I have them show me how they get into bed at night, show me how they move toward each other for a kiss or hug, show me how they touch each other’s hands or arms and share moment by moment what they are thinking and feeling and sensing. I gather their individual sexual histories, preferences, and spend a lot of time talking about their fantasies. We also explore their sexual practices during solo sex.  

Creating Safety and Success

All the while from the PACT perspective, I create containers in which they can show me and each other how their autonomic nervous systems respond to safety and threat in the kitchen, in the car, and certainly in the bedroom. Couples begin to see that what they are calling a sexual problem is far more nuanced and relational than simply low desire, erectile dysfunction, anorgasmia, or genital pain.  
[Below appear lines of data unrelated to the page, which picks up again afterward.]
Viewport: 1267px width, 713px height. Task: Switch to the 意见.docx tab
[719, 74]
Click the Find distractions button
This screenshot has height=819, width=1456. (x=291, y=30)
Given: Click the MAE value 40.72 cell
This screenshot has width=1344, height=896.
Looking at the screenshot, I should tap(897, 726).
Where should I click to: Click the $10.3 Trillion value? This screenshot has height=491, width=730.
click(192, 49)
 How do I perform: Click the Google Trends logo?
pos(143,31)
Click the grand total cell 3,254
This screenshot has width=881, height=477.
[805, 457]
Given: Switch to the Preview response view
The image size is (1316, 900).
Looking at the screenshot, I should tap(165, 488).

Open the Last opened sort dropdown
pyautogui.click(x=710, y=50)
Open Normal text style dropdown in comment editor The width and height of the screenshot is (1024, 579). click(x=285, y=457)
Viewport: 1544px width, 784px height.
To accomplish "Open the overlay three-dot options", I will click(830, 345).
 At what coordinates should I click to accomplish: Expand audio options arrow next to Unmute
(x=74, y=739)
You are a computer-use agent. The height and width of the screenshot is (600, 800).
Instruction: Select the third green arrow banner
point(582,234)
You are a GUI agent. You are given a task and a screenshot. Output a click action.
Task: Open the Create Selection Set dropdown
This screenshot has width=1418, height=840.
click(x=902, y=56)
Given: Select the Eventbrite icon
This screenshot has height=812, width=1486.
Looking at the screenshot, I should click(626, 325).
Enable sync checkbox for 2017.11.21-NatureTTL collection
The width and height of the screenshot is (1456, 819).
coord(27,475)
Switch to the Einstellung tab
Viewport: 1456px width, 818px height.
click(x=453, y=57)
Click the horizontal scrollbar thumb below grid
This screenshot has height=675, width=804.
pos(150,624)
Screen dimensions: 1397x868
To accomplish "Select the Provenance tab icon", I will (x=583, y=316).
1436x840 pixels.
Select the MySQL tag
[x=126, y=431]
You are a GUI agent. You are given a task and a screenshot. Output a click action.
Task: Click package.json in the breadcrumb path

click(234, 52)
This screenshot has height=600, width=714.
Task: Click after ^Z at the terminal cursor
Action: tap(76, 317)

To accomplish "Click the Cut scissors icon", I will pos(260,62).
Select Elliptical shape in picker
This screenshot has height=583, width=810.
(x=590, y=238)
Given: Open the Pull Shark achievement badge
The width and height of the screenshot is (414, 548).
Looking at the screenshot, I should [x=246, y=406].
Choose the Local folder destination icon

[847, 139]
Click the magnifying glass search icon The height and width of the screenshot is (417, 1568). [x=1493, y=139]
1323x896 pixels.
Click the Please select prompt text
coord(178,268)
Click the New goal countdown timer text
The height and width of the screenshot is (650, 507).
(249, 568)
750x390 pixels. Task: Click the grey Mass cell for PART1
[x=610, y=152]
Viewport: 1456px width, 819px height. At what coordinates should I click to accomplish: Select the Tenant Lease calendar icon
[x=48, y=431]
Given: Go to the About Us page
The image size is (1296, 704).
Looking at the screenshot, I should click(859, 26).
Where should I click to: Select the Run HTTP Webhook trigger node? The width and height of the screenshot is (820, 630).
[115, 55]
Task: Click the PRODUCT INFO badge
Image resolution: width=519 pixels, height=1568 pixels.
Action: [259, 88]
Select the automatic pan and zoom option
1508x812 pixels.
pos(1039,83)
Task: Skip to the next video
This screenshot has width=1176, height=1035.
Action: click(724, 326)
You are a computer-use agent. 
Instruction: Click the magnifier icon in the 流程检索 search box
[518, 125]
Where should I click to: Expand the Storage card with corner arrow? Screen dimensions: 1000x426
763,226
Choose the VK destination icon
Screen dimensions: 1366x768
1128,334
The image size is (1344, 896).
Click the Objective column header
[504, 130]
I love talking about sex because when the conditions are safe, couples can learn deep truths about each other.  Our turn-ons and turn-offs say so much about where we’ve been and how we want to live our lives. The ability to be open, imaginative, playful, generous, and flexible while embodied in the presence of another requires courage and practice but is learnable even with a history of trauma. 

Great sex isn’t just for the young and able-bodied. Pairing sex therapy principles with the PACT approach allows us to teach couples first how to operate as a couple. They can then learn to grab on to pleasure and ride its waves unselfconsciously as well as dedicate themselves to their partner’s delight. The PACT approach offers a solid container for therapists and couples to explore the sometimes terrifying and beautiful terrain of human sexuality.